Schmidt sollte Recht behalten. Am gestrigen Mittwoch stand Kampl im Champions League-Gruppenspiel gegen BATE Borisov in der Startelf. An der Seite von Lars Bender zog er die Strippen im defensiven Mittelfeld der ‚Werkself‘. Beim 4:1-Sieg zeigte er eine überragende Leistung auf einer Position, die auf den ersten Blick ungewohnt scheint . Schließlich kam der slowenische Nationalspieler beim BVB über den rechten Flügel. „Kevin ist sicher kein Flügelspieler.  Dass er als Spielgestalter ein Spiel ankurbeln kann, war mir klar. Und das hat er gut gemacht“, erklärt Schmidt in der ‚Rheinischen Post‘ seine Sicht der Dinge.

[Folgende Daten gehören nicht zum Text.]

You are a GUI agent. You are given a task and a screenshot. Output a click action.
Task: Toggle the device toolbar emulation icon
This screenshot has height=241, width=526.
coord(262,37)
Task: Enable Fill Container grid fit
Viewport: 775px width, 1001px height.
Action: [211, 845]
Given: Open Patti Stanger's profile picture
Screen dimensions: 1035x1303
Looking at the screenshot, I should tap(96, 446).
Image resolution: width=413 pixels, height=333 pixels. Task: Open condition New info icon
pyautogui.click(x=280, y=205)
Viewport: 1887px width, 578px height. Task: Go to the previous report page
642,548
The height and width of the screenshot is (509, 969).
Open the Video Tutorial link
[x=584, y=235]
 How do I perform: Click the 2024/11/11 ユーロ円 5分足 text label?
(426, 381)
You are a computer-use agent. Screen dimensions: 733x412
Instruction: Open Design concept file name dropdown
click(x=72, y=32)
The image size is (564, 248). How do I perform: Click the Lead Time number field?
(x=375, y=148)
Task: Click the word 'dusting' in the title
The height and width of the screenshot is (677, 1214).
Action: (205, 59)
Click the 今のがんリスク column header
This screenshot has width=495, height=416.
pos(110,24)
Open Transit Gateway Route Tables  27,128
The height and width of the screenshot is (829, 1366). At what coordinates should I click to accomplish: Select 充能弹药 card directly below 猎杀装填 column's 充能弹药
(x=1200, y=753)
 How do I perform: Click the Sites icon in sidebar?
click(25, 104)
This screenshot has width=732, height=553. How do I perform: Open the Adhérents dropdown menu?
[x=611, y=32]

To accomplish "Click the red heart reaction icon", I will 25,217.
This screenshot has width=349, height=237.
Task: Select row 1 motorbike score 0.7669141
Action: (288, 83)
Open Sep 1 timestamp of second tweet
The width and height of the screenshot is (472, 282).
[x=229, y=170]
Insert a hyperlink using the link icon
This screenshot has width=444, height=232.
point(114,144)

„Komme mit Freude zum Training“

Zwar sagt ein einziges Spiel nicht immer viel über das Leistungsvermögen eines Spielers auch, doch die Souveränität, mit der Kampl defensiv in die Zweikämpfe ging und offensiv das Spiel aufzog, wusste zu beeindrucken. Dem 24-Jährigen war anzumerken, dass er sich in seinem gewohnten Umfeld wohlfühlt. „Das sind ja alles Fußballer wie gemacht für die Art Fußball, die wir auf den Platz bringen wollen. Das sind alles korrekte Jungs, es macht riesigen Spaß, ich komme jeden Tag mit Freude zum Training und freue mich einfach auf die Zeit, die vor mir liegt“, bestätigt er im ‚kicker‘.

Dass die ‚Werkself‘ ihn vor einigen Jahren bereits aussortiert hatte, scheint Kampl nicht zu stören: „Früher war ich hier der kleine Junge, jetzt habe ich ein bisschen was von der Welt gesehen.“ Ihm scheint bewusst zu sein, dass er es ohne die Zwischenschritte wohl nie auf sein jetziges Leistungsniveau gebracht hätte.

Im zweiten Anlauf scheint Kampl mit Bayer Leverkusen seine Liebe gefunden zu haben. Am kommenden Sonntag geht es gegen die Verflossene Borussia Dortmund. Der Neu-Sechser wird wohl auch im Signal Iduna Park in der Startelf stehen und sieht sein Team nicht chancenlos: „Bayer hat die letzten beiden Spiele dort gewonnen. Ich denke, es wird eine offene Sache. Wir versuchen beide, offensiven Fußball zu spielen. Es wird ein schweres Spiel, aber ohne Chancen gehen wir nicht dahin. Wir müssen mutig spielen.“ Ob er in Dortmund dann auch mehr Menschen begrüßen wird als der Pressesprecher, bleibt abzuwarten.